Kein Grund zur Nervosität

Der Halbleiterstandort Sachsen steht vor großen Herausforderungen: AMD und Qimonda schreiben rote Zahlen und es gibt zu wenige Unternehmensgründungen. Dirk Hilbert ist Wirtschaftsbürgermeister von Dresden und erläutert, wie die Stadt mit der Situation umgeht.

Die wirtschaftliche Situation bei AMD und Qimonda ist derzeit nicht so gut. Beide Unternehmen haben angekündigt, 10 Prozent ihrer Belegschaft abzubauen. Wird Ihnen da unwohl?

Ganz ruhig bleibt man da natürlich nicht. AMD und Qimonda sind die größten privaten Arbeitgeber hier und deshalb müssen wir uns damit beschäftigen. Wir machen das aber nicht erst seit den letzten Meldungen sondern sind an dem Thema schon länger dran. Das Problem ist dabei nicht unbedingt, ob es ein paar mehr oder weniger Arbeitsplätze gibt oder ob der Zyklus gerade nach oben oder unten geht, sondern wie die Unternehmen platziert und wie die Konkurrenzverhältnisse sind. Der Knackpunkt ist für mich der, dass keines der Unternehmen hier zu den Top 5 weltweit gehört. Dazu haben wir zum Beispiel im vorigen Jahr eine Studie erstellen lassen, um daran zu arbeiten, dass wir in Zukunft mit Erfolgsmeldungen präsent sind.
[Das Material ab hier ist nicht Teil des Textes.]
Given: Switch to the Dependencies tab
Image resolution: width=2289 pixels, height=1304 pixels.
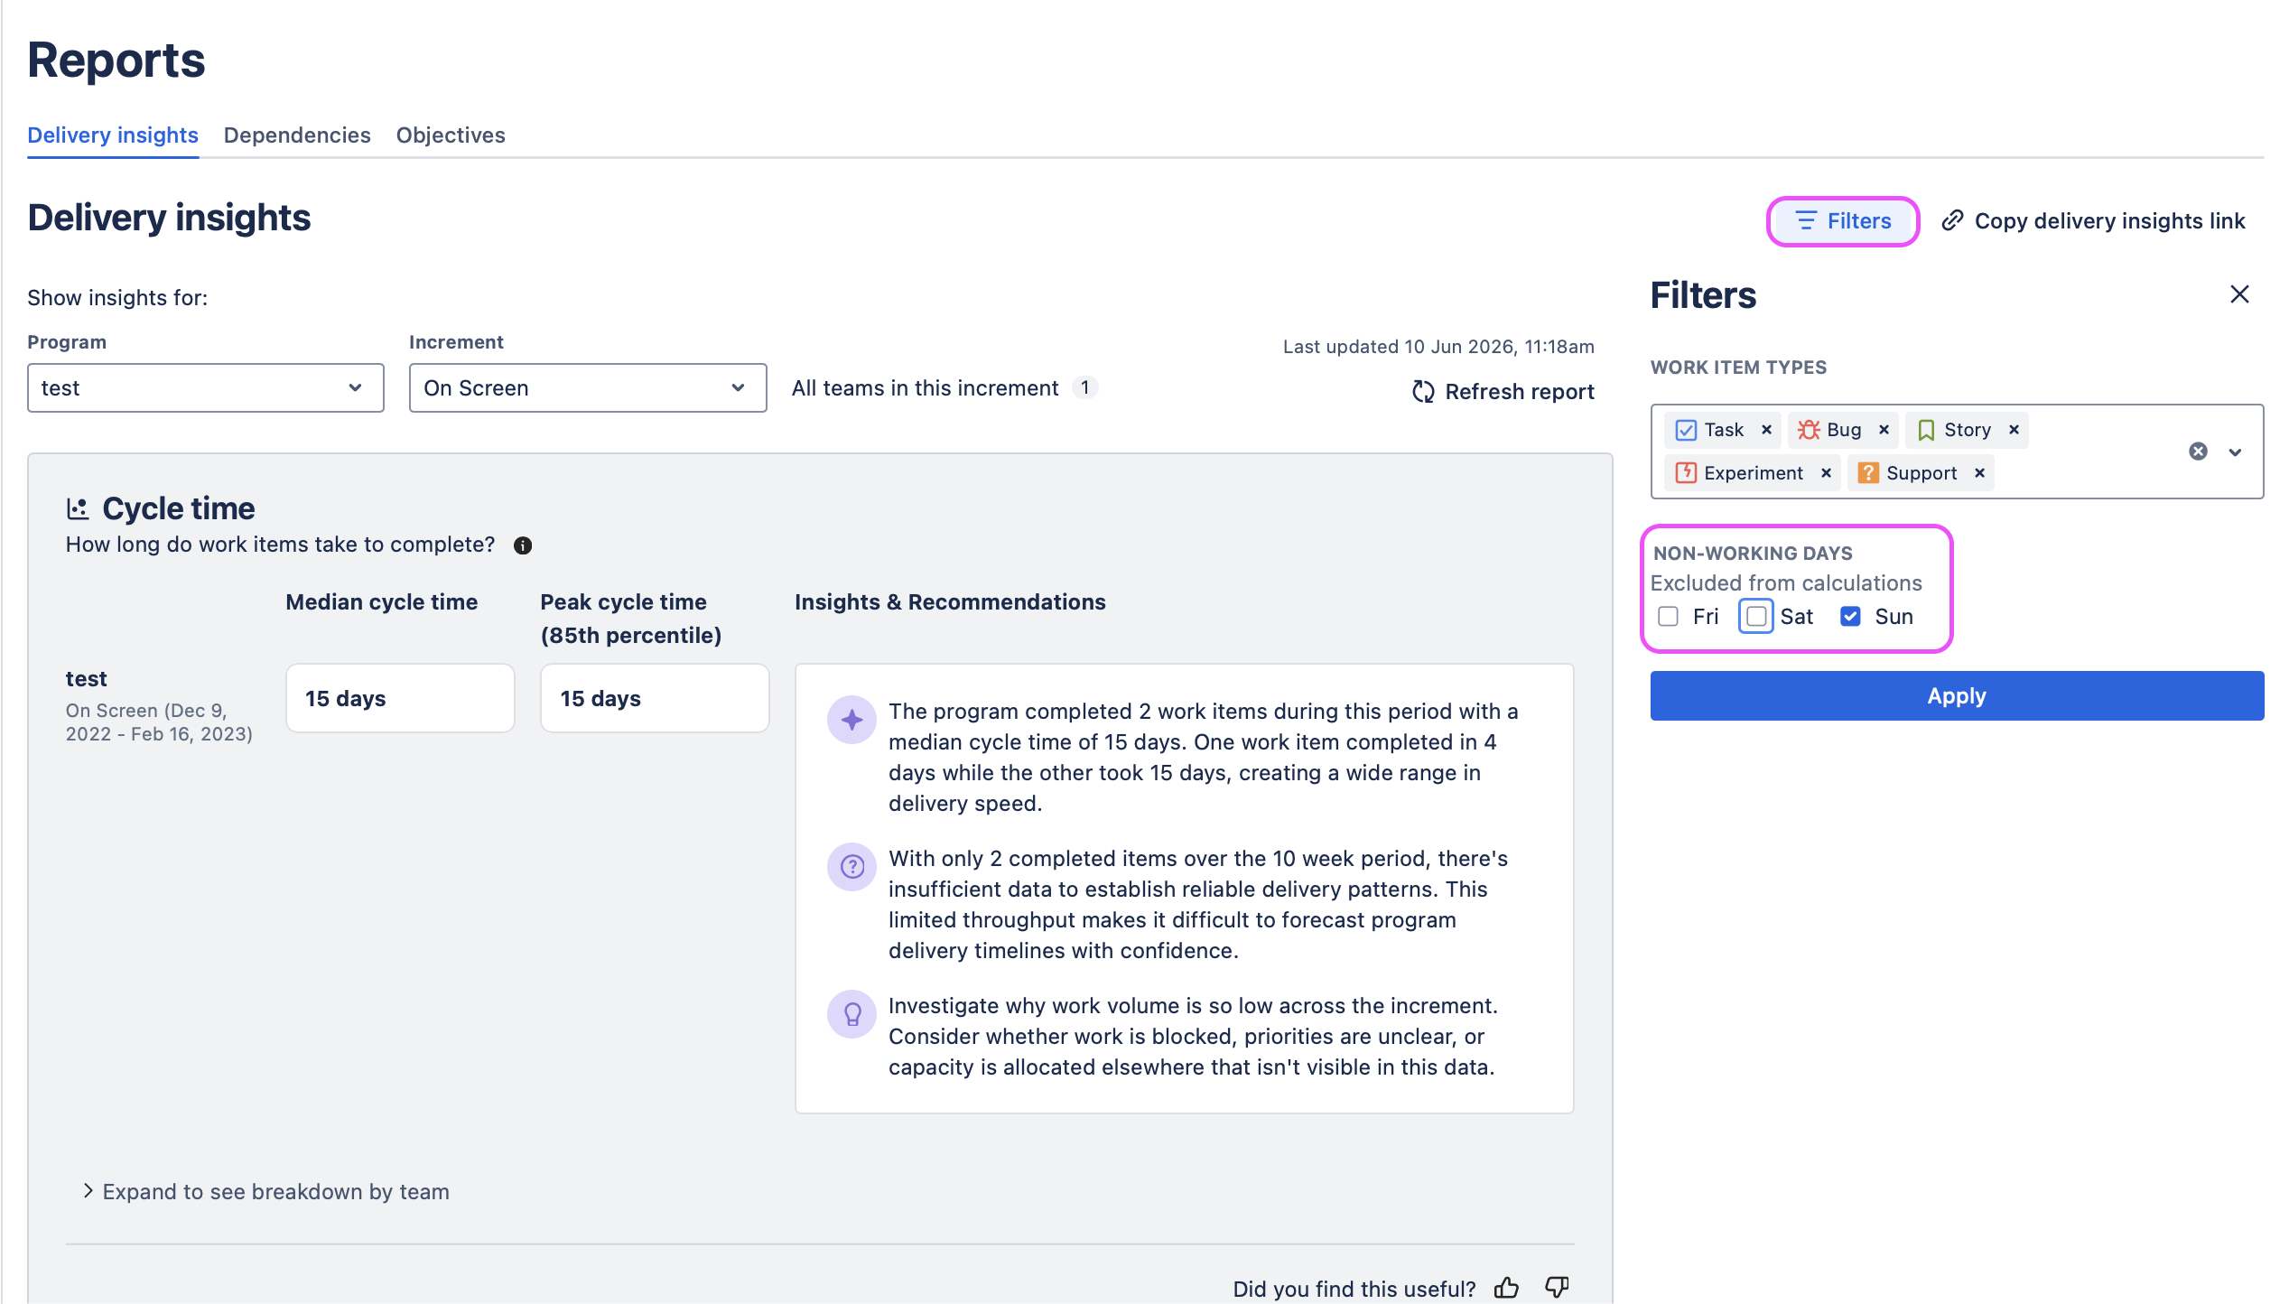Looking at the screenshot, I should (297, 135).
Welche Schlüsse haben Sie daraus gezogen?

Da gibt es mehrere Zielrichtungen. Das ist zum einen stärkere Diversifikation, das heißt wir wollen in Bereiche gehen, die mit der Halbleitertechnik verwandt sind. Konkret sind das Photovoltaik, organische Elektronik und Display-Technologie. Wir haben durch die großen Halbleiterhersteller eine starke Zulieferindustrie vor Ort. Von diesen Unternehmen sind viele bei der Photovoltaik eingestiegen. Wenn wir es schaffen, in der Stadt mehr Photovoltaikunternehmen anzusiedeln, dann ist die Situation für die Zulieferer weniger schwankend, als wenn sie nur auf die Halbleiterhersteller angewiesen sind.

Wir wollen diese Unternehmen jetzt noch stärker an die Stadt anbinden. In der Vergangenheit ist die Photovoltaik gern aus fördertechnischen Gründen nach Ostdeutschland gekommen. Mittlerweile haben die Unternehmen erkannt, dass es nicht das Beste ist, an den entlegendsten und mit den höchsten Fördermitteln bedachten Ort zu gehen, sondern dass auch gute Fachkräfte wichtig sind. Die bekommt man nicht ohne weiteres an jeder Ecke der Welt. Wir haben sie, was auch durch die Halbleiterindustrie begründet ist.

Wie wollen Sie die Firmen nach Dresden holen?

Konkret laufen eine ganze Reihe von Ansiedlungsverhandlungen. Da bin ich auch ganz optimistisch, dass wir in den nächsten Wochen eine Reihe von Erfolgen verkünden können.

Außerdem arbeiten wir mit unseren Forschungseinrichtungen daran, die Photovoltaik auch im F&E-Bereich zu stärken. Zum Beispiel arbeiten die Fraunhofer-Institute mit der Industrie an der Optimierung der Anlagentechnik für die Photovoltaikindustrie. Wir unterstützen das mit Grundstücken zur Institutserweiterung. Dadurch können gerade neue Anlagen für Testreihen aufgestellt werden. Damit wollen wir ähnlich wie im Halbleiterbereich nicht nur Fertigungs- sondern auch F&E-Standort sein.